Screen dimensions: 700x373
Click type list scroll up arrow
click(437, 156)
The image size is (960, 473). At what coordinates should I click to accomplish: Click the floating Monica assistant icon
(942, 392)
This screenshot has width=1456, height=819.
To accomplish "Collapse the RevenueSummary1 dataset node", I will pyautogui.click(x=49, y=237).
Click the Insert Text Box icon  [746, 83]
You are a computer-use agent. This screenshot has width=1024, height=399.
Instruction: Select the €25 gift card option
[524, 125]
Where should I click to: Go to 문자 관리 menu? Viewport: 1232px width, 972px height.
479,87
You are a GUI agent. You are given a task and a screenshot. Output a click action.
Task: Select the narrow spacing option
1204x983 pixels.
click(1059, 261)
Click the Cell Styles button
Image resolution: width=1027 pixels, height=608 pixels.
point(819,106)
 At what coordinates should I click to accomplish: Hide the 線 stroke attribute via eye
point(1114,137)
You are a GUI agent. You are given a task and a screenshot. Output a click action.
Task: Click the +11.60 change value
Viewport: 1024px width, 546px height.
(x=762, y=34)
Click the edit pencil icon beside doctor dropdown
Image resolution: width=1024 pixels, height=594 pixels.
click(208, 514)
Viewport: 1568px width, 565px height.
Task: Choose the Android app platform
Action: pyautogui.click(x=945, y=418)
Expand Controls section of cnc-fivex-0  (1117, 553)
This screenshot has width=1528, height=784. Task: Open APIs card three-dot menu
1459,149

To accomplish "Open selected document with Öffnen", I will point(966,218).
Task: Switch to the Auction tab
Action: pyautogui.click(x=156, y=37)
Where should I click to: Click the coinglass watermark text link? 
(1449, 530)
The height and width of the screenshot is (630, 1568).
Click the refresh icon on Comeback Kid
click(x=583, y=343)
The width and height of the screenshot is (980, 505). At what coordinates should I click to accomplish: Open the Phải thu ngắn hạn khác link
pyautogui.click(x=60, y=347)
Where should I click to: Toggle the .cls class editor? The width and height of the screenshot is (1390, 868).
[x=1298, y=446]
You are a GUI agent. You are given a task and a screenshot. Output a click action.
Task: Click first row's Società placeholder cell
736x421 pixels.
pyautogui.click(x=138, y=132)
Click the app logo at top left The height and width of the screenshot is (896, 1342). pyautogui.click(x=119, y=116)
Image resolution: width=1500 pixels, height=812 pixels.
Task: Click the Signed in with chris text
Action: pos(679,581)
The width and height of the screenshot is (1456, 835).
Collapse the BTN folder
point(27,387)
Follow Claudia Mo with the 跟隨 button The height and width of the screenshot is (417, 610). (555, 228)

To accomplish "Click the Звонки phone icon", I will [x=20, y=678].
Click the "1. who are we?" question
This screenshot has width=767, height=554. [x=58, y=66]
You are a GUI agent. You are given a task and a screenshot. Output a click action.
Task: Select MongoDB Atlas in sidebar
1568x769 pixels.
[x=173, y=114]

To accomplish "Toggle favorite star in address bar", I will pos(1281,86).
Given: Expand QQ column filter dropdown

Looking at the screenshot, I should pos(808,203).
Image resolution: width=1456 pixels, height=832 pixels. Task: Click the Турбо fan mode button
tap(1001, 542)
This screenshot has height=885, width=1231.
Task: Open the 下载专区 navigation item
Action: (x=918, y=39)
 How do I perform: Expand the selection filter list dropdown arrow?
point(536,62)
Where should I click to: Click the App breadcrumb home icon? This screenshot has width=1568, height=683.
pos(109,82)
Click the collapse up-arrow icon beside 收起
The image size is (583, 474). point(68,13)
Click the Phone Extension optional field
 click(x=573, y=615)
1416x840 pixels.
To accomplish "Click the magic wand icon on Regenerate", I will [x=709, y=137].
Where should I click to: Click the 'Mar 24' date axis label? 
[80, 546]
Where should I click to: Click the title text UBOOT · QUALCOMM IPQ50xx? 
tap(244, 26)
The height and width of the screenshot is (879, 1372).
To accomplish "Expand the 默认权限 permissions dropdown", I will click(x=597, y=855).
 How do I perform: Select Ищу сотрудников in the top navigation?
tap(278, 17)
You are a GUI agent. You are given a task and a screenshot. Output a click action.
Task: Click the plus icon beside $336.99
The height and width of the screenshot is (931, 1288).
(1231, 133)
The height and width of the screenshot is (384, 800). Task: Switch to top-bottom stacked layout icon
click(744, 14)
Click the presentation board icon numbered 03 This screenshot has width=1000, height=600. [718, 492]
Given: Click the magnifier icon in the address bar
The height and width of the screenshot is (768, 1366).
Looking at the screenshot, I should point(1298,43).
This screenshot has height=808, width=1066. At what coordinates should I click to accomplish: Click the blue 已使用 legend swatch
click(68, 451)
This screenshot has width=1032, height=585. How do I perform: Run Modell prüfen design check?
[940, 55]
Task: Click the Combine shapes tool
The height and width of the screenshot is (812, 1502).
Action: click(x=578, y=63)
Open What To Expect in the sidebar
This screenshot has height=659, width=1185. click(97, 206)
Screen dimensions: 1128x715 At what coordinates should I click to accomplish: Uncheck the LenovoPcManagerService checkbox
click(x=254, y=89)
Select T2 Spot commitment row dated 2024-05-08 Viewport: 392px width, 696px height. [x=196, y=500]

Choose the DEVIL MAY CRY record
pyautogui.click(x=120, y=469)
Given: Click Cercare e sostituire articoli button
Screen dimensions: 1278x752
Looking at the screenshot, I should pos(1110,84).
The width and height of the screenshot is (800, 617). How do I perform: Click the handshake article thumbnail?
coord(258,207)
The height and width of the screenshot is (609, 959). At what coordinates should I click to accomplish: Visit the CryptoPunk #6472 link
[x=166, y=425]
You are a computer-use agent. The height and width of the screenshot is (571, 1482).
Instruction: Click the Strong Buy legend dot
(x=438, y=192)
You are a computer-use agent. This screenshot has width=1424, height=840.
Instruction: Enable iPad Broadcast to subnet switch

· · ·

→ **REQUIREMENTS**: Arrange every line of the records above as a numbered list, leaving out the blank lines.

→ **EXPECTED ANSWER**:
1. Screen dimensions: 700x373
2. Click type list scroll up arrow
3. click(437, 156)
4. The image size is (960, 473). At what coordinates should I click to accomplish: Click the floating Monica assistant icon
5. (942, 392)
6. This screenshot has width=1456, height=819.
7. To accomplish "Collapse the RevenueSummary1 dataset node", I will pyautogui.click(x=49, y=237).
8. Click the Insert Text Box icon  [746, 83]
9. You are a computer-use agent. This screenshot has width=1024, height=399.
10. Instruction: Select the €25 gift card option
11. [524, 125]
12. Where should I click to: Go to 문자 관리 menu? Viewport: 1232px width, 972px height.
13. 479,87
14. You are a GUI agent. You are given a task and a screenshot. Output a click action.
15. Task: Select the narrow spacing option
16. 1204x983 pixels.
17. click(1059, 261)
18. Click the Cell Styles button
19. Image resolution: width=1027 pixels, height=608 pixels.
20. point(819,106)
21.  At what coordinates should I click to accomplish: Hide the 線 stroke attribute via eye
22. point(1114,137)
23. You are a GUI agent. You are given a task and a screenshot. Output a click action.
24. Task: Click the +11.60 change value
25. Viewport: 1024px width, 546px height.
26. (x=762, y=34)
27. Click the edit pencil icon beside doctor dropdown
28. Image resolution: width=1024 pixels, height=594 pixels.
29. click(208, 514)
30. Viewport: 1568px width, 565px height.
31. Task: Choose the Android app platform
32. Action: pyautogui.click(x=945, y=418)
33. Expand Controls section of cnc-fivex-0  (1117, 553)
34. This screenshot has width=1528, height=784. Task: Open APIs card three-dot menu
35. 1459,149
36. To accomplish "Open selected document with Öffnen", I will point(966,218).
37. Task: Switch to the Auction tab
38. Action: pyautogui.click(x=156, y=37)
39. Where should I click to: Click the coinglass watermark text link? 
40. (1449, 530)
41. The height and width of the screenshot is (630, 1568).
42. Click the refresh icon on Comeback Kid
43. click(x=583, y=343)
44. The width and height of the screenshot is (980, 505). At what coordinates should I click to accomplish: Open the Phải thu ngắn hạn khác link
45. pyautogui.click(x=60, y=347)
46. Where should I click to: Toggle the .cls class editor? The width and height of the screenshot is (1390, 868).
47. [x=1298, y=446]
48. You are a GUI agent. You are given a task and a screenshot. Output a click action.
49. Task: Click first row's Società placeholder cell
50. 736x421 pixels.
51. pyautogui.click(x=138, y=132)
52. Click the app logo at top left The height and width of the screenshot is (896, 1342). pyautogui.click(x=119, y=116)
53. Image resolution: width=1500 pixels, height=812 pixels.
54. Task: Click the Signed in with chris text
55. Action: pos(679,581)
56. The width and height of the screenshot is (1456, 835).
57. Collapse the BTN folder
58. point(27,387)
59. Follow Claudia Mo with the 跟隨 button The height and width of the screenshot is (417, 610). (555, 228)
60. To accomplish "Click the Звонки phone icon", I will [x=20, y=678].
61. Click the "1. who are we?" question
62. This screenshot has width=767, height=554. [x=58, y=66]
63. You are a GUI agent. You are given a task and a screenshot. Output a click action.
64. Task: Select MongoDB Atlas in sidebar
65. 1568x769 pixels.
66. [x=173, y=114]
67. To accomplish "Toggle favorite star in address bar", I will pos(1281,86).
68. Given: Expand QQ column filter dropdown
69. Looking at the screenshot, I should pos(808,203).
70. Image resolution: width=1456 pixels, height=832 pixels. Task: Click the Турбо fan mode button
71. tap(1001, 542)
72. This screenshot has height=885, width=1231.
73. Task: Open the 下载专区 navigation item
74. Action: (x=918, y=39)
75.  How do I perform: Expand the selection filter list dropdown arrow?
76. point(536,62)
77. Where should I click to: Click the App breadcrumb home icon? This screenshot has width=1568, height=683.
78. pos(109,82)
79. Click the collapse up-arrow icon beside 收起
80. The image size is (583, 474). point(68,13)
81. Click the Phone Extension optional field
82.  click(x=573, y=615)
83. 1416x840 pixels.
84. To accomplish "Click the magic wand icon on Regenerate", I will [x=709, y=137].
85. Where should I click to: Click the 'Mar 24' date axis label? 
86. [80, 546]
87. Where should I click to: Click the title text UBOOT · QUALCOMM IPQ50xx? 
88. tap(244, 26)
89. The height and width of the screenshot is (879, 1372).
90. To accomplish "Expand the 默认权限 permissions dropdown", I will click(x=597, y=855).
91.  How do I perform: Select Ищу сотрудников in the top navigation?
92. tap(278, 17)
93. You are a GUI agent. You are given a task and a screenshot. Output a click action.
94. Task: Click the plus icon beside $336.99
95. The height and width of the screenshot is (931, 1288).
96. (1231, 133)
97. The height and width of the screenshot is (384, 800). Task: Switch to top-bottom stacked layout icon
98. click(744, 14)
99. Click the presentation board icon numbered 03 This screenshot has width=1000, height=600. [718, 492]
100. Given: Click the magnifier icon in the address bar
101. The height and width of the screenshot is (768, 1366).
102. Looking at the screenshot, I should point(1298,43).
103. This screenshot has height=808, width=1066. At what coordinates should I click to accomplish: Click the blue 已使用 legend swatch
104. click(68, 451)
105. This screenshot has width=1032, height=585. How do I perform: Run Modell prüfen design check?
106. [940, 55]
107. Task: Click the Combine shapes tool
108. The height and width of the screenshot is (812, 1502).
109. Action: click(x=578, y=63)
110. Open What To Expect in the sidebar
111. This screenshot has height=659, width=1185. click(97, 206)
112. Screen dimensions: 1128x715 At what coordinates should I click to accomplish: Uncheck the LenovoPcManagerService checkbox
113. click(x=254, y=89)
114. Select T2 Spot commitment row dated 2024-05-08 Viewport: 392px width, 696px height. [x=196, y=500]
115. Choose the DEVIL MAY CRY record
116. pyautogui.click(x=120, y=469)
117. Given: Click Cercare e sostituire articoli button
118. Screen dimensions: 1278x752
119. Looking at the screenshot, I should pos(1110,84).
120. The width and height of the screenshot is (800, 617). How do I perform: Click the handshake article thumbnail?
121. coord(258,207)
122. The height and width of the screenshot is (609, 959). At what coordinates should I click to accomplish: Visit the CryptoPunk #6472 link
123. [x=166, y=425]
124. You are a computer-use agent. The height and width of the screenshot is (571, 1482).
125. Instruction: Click the Strong Buy legend dot
126. (x=438, y=192)
127. You are a computer-use agent. This screenshot has width=1424, height=840.
128. Instruction: Enable iPad Broadcast to subnet switch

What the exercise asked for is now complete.